Navy Pier was built in 1916 as part of the 1909 Plan of Chicago developed by architect and city planner Daniel Burnham and his associates. Daniel Burnham envisioned two piers jutting out into Lake Michigan as business and leisure areas for Chicagoans but only was built and was originally named Municipal Pier #2. The pier was officially named Navy Pier in 1927 to honor the Naval personnel that served there during WWI. Today, Navy Pier is one of the Midwest’s top tourist and leisure destinations, attracting more than 8.6 million visitors a year. From rides to restaurants, exhibitions to entertainment, shopping to dining cruises and tour boats, and fireworks, Navy Pier has it all — in a location unlike any other. 600 E. Grand Ave.
Macy’s on State
The massive Macy’s department store, formerly Marshall Field’s, on State Street was designed by D.H. Burnham & Co. between 1892 and 1914 in four different sections. Some of the main features not to be missed while you shop or dine are: the Great Clocks, known as the “Sentinels of State Street,” with their ornamental ironwork and timeless beauty, still remain a popular meeting place for Chicagoans and visitors alike; the Tiffany Ceiling, which was installed in 1907, contains over 1.6 million pieces and is the largest unbroken example of Tiffany Favrile glass in the world; and the three-tiered Burnham Fountain. Macy’s on State Street is the second largest department store in the world, recognized as a National Historic Landmark and is listed on the National Register of Historic Places. Customers can shop and dine their way through the 12-floor building that has been a tradition for generations of Chicagoans. 111 N. State St.

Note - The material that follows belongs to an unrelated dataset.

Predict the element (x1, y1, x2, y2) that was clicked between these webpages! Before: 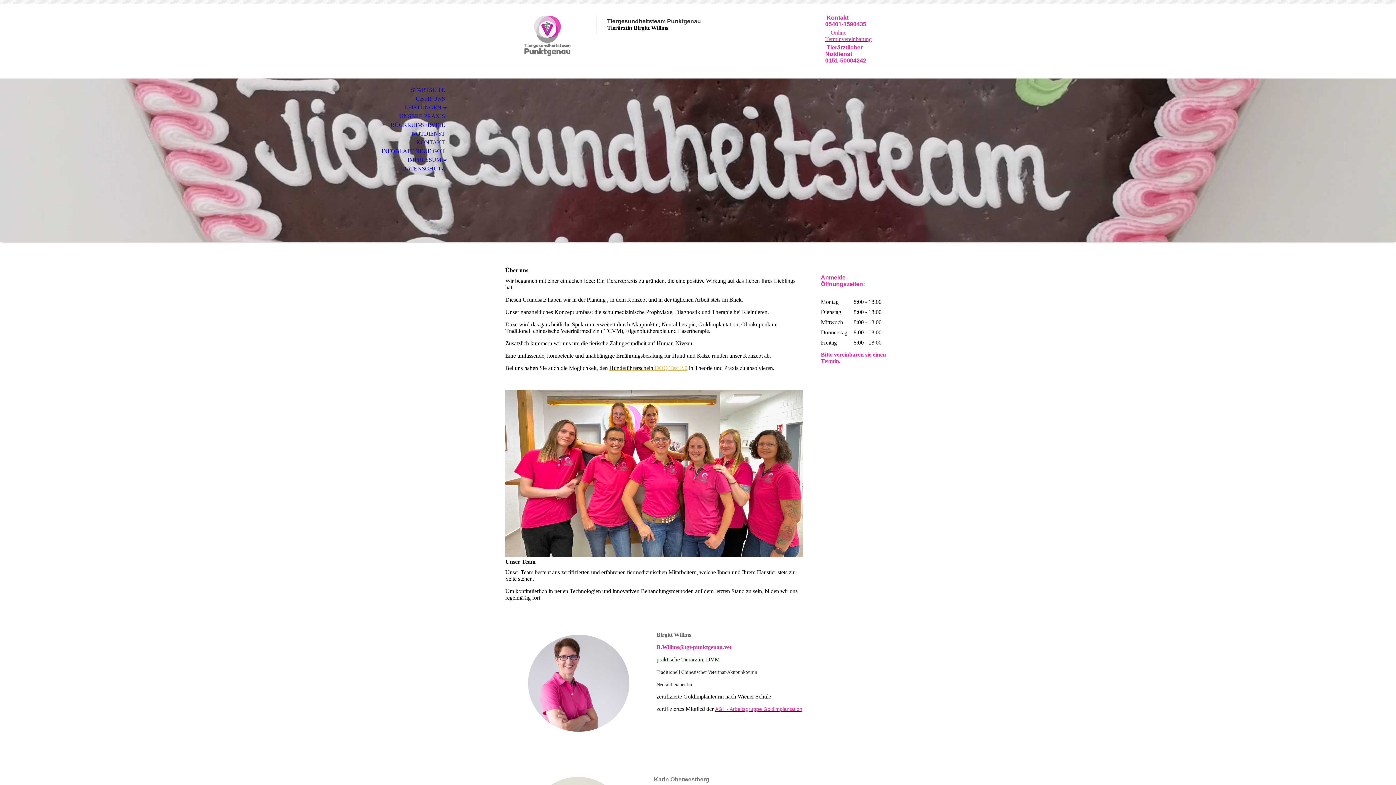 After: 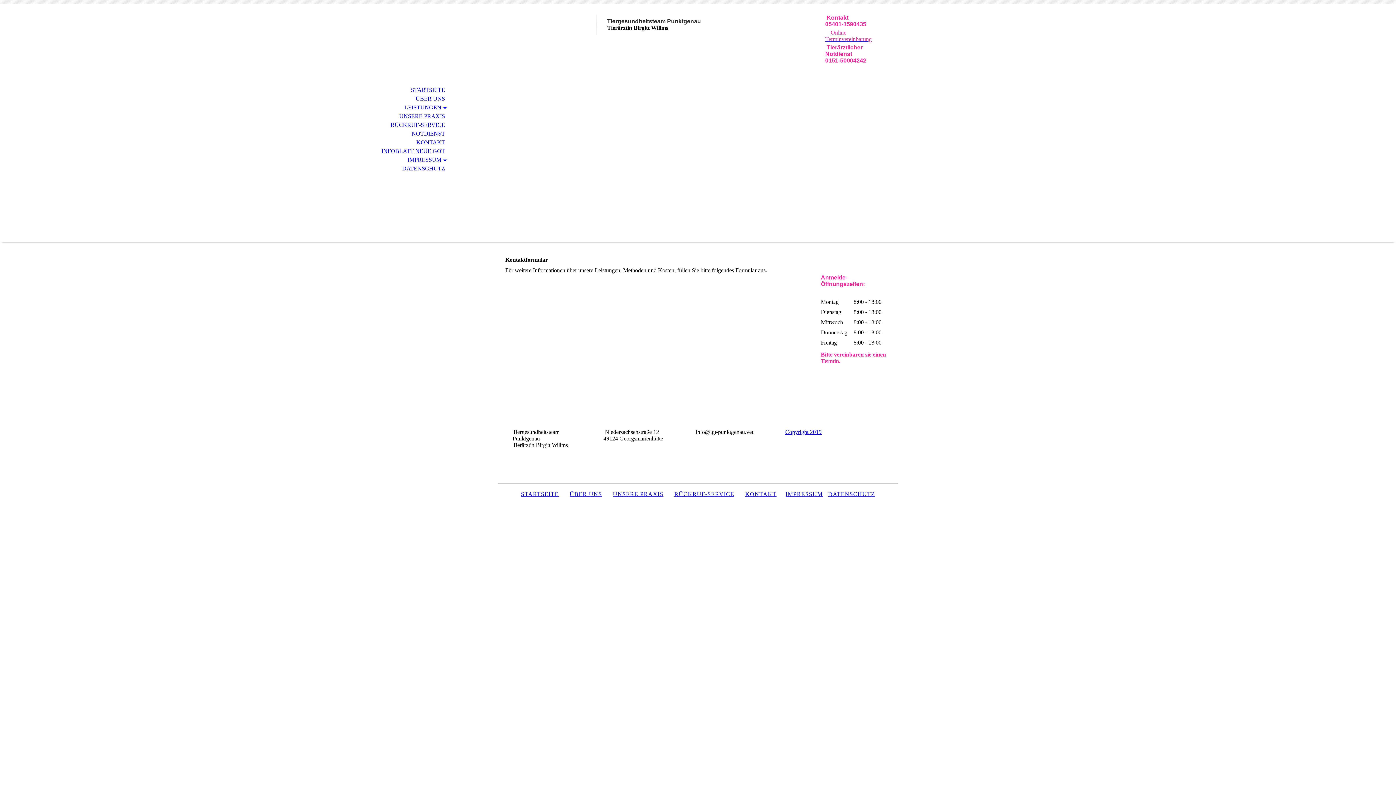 Action: label: KONTAKT bbox: (0, 138, 453, 146)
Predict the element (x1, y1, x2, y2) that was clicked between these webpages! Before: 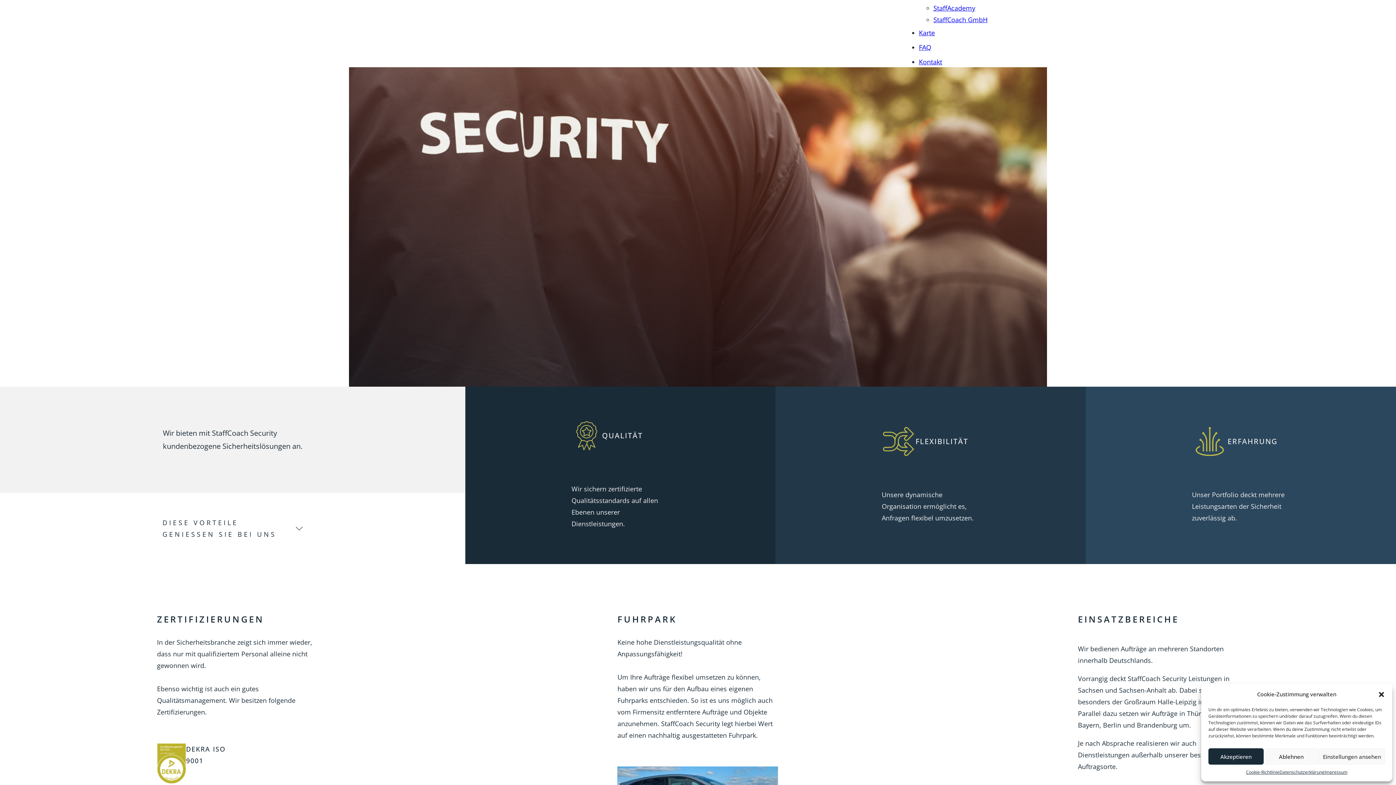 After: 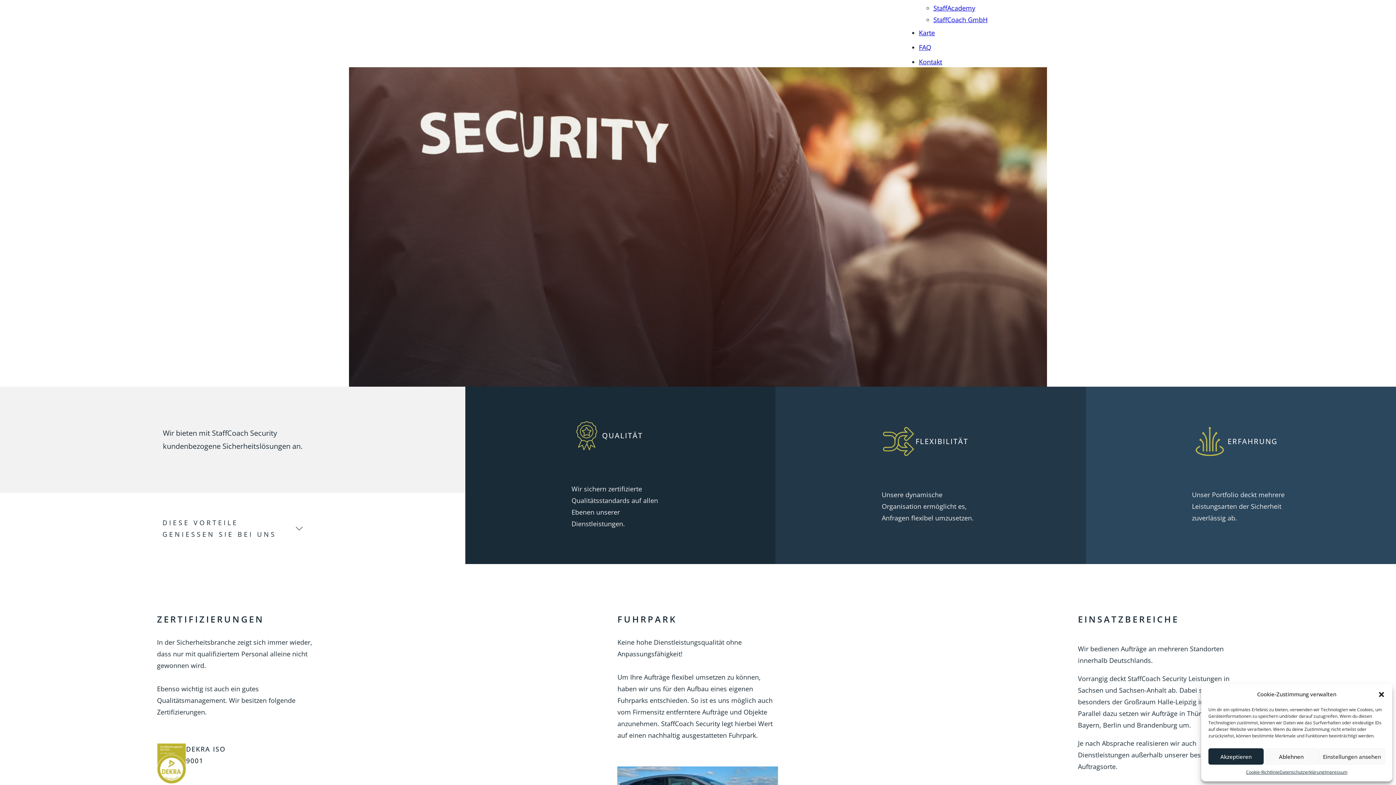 Action: bbox: (394, -19, 468, 87)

Proudly referred to as Chicago’s “front yard,” Grant Park is a 319-acre public park located in the Loop. Grant Park’s most notable features include Millennium Park, Buckingham Fountain, the Art Institute of Chicago, and the Museum Campus, made up of the Field Museum, Shedd Aquarium, and Adler Planetarium. Daniel Burnham envisioned Grant Park as a formal landscape with museums and civic buildings and the park takes on many of those characteristics today. Grant Park is home to many of Chicago’s celebrations throughout the summer including Taste of Chicago, Blues Fest, Jazz Fest, Summer Dance, and numerous parades. Enjoy a walk through the park to discover beautiful gardens, amazing public art or to visit one of Chicago’s premier cultural attractions. 337 E. Randolph St.
Burnham Park, totaling 600 acres, sits on Chicago’s lakefront just south of Grant Park. This park was named for Chicago’s famous Burnham who envisioned a south lakefront park with a series of manmade islands, linear boating harbor, beaches, meadows, and play fields. Burnham Park today features the naturalistic Promontory Point designed by Alfred Caldwell; Northerly Island; a popular skate park at 31st Street; beaches located at 12th Street, 31st Street, and Oakwood & 57th Street; bird sanctuaries; and beautiful natural areas. 5491 S. Shore Drive
Daniel Burnham died in 1912 and is buried in Graceland Cemetery along with many other influential architects who contributed to Chicago’s architectural legacy, including Ludwig Mies van der Rohe, Louis Sullivan, John Wellborn Root, William Holabird, Dwight Perkins, David Adler, and Ernest Graham. Both the Chicago Architecture Center and the Chicago History Museum offer walking tours of Graceland Cemetery, which is on the National Register of Historic Places. On the tour, hear the stories of how these architects and other prominent Chicagoans shaped this great city. 4001 N. Clark St.